Groundbreaking actress and producer Mary Tyler Moore died on Wednesday at the age of 80 in the company of friends and her husband of over 33 years, Dr. S. Robert Levine, her agent Mara Buxbaum told The Huffington Post. Moore had been hospitalized after contracting pneumonia, her family said. She died of cardiopulmonary arrest.
Mary Tyler Moore’s “witty and graceful performances on two top-rated television shows in the 1960s and ’70s helped define a new vision of American womanhood,” said The New York Times.
Moore was born in Brooklyn Heights, New York, in 1936 but grew up in Los Angeles, after the family moved moved to California when she was 8.
Her father and mother were both alcoholics and Moore, while still a child, arranged to live with an aunt, seeing her parents only on special occasions. The eldest of three, Mary outlived “her sister, Elizabeth Moore, who died of a drug and alcohol overdose in 1978, and her brother, John Hackett Moore, who died of cancer in 1992,” according to The Times.

▶ _Problem 1_
Copy everything in the piece about Mary Tyler Moore from "Mary Tyler Moore’s" down to "when she was 8.".
▶ _Problem 2_
According to the piece about Mary Tyler Moore, what illness had she contracted before being hospitalized?
▶ _Problem 3_
Pick up the piece about Mary Tyler Moore after its final sentence and keep writing.
The material after this point is separate from the piece about Mary Tyler Moore.

▶ _Given information_

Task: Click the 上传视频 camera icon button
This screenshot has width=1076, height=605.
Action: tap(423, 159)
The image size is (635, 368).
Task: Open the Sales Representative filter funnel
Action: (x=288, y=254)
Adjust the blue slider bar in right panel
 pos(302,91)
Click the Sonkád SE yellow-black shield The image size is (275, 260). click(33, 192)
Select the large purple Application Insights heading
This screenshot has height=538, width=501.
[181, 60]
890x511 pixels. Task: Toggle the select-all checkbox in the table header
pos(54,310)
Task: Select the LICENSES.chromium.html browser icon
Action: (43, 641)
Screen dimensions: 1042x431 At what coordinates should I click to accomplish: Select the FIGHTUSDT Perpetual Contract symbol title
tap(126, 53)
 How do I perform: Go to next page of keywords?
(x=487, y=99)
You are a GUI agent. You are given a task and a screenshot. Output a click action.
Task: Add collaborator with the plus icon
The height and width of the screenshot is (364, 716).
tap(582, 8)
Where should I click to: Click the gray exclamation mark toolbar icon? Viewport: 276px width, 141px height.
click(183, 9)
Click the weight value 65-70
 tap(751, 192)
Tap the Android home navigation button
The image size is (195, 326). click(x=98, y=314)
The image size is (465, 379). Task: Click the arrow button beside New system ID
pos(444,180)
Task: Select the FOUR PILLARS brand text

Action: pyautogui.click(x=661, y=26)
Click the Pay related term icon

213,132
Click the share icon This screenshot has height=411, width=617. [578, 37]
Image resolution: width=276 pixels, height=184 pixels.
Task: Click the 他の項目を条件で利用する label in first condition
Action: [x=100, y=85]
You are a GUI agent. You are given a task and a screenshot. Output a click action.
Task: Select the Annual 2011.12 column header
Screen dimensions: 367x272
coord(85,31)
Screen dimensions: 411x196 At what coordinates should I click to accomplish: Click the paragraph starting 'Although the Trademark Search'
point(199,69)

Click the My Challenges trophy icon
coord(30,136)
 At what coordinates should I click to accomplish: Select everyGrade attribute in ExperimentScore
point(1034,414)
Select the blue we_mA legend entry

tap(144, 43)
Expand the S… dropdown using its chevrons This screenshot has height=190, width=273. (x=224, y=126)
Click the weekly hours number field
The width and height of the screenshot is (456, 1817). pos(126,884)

▶ _Expected answer 1_
Mary Tyler Moore’s “witty and graceful performances on two top-rated television shows in the 1960s and ’70s helped define a new vision of American womanhood,” said The New York Times.
Moore was born in Brooklyn Heights, New York, in 1936 but grew up in Los Angeles, after the family moved moved to California when she was 8.

▶ _Expected answer 2_
Pneumonia.

▶ _Expected answer 3_
Moore rose to international stardom playing Laura Petrie, comedy writer Dick Van Dyke’s wife on “The Dick Van Dyke Show,” from 1961 to 1966. But her most famous role, of course, was playing the beloved star of the 1970s sitcom “The Mary Tyler Moore Show”—a wholesome, single, 30-year-old TV news producer named Mary Richards who seemed right at home in the newsroom amongst her friends and colleagues.
“The show moved away from the domestic sphere, featuring a woman in an office. It was one of the first to explicitly call a male character gay and to mention the Pill,” says Reese.
Many women, who were first entering the workplace in the early 1970s, saw Mary Richards as a role model, “envying her cozy apartment and vibrant friendships,” writes Hope Reese in The Atlantic.
In real life, Mary Tyler Moore commanded as much respect as the show’s producer. She and her former husband Grant Tinker had co-founded the production company MTM Enterprises, which successfully pitched the show to CBS. In its seven seasons, from 1970-77, “The Mary Tyler Moore Show” won 29 Emmys, the most ever, until “Frasier” broke the record in 2002.
As Jennifer Keishin Armstrong’s notes in her book, Mary and Lou and Rhoda and Ted: And All the Brilliant Minds Who Made The Mary Tyler Moore Show a Classic, the strength of the show was its subtlety. “The show was able to push boundaries by filling the cast with cynical, hardened characters like Lou and Rhoda” so that Mary seemed particularly wholesome in contrast.
“I think Mary Tyler Moore has probably had more influence on my career than any other single person or force,” Oprah Winfrey said recently in a PBS documentary celebrating Moore.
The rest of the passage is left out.